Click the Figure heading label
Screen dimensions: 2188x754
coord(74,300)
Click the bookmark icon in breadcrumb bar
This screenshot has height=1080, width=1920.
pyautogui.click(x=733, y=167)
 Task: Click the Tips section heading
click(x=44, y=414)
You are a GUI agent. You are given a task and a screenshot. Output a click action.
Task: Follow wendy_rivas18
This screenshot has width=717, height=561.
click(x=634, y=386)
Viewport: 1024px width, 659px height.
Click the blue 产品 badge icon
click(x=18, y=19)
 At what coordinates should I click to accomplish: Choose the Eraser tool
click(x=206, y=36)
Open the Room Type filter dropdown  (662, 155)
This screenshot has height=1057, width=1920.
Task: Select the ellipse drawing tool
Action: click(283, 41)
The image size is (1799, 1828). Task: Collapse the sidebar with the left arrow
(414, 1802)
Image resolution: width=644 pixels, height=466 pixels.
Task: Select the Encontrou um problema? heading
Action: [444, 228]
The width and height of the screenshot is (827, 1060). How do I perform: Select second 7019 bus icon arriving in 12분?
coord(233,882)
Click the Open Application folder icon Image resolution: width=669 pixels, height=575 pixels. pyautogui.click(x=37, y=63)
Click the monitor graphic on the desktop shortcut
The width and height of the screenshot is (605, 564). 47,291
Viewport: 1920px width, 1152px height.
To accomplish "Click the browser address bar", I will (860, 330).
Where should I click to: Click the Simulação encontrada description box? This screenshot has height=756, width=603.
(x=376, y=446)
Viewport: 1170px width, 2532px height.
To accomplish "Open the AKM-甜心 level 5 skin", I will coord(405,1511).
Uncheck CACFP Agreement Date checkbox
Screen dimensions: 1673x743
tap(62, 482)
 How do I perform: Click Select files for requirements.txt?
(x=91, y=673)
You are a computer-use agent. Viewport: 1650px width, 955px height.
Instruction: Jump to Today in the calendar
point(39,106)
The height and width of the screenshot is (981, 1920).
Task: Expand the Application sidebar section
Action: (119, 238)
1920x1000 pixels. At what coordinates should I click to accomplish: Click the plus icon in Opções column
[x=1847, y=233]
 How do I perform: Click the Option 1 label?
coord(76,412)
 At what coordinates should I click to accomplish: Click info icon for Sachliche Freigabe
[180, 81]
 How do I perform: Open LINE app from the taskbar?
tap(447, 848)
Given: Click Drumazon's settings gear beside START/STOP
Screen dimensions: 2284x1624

DIRECTIONS FOR THIS TASK:
Count the lines above that contain the string "Select". Reply with the number alone.

EXERCISE OUTPUT:
4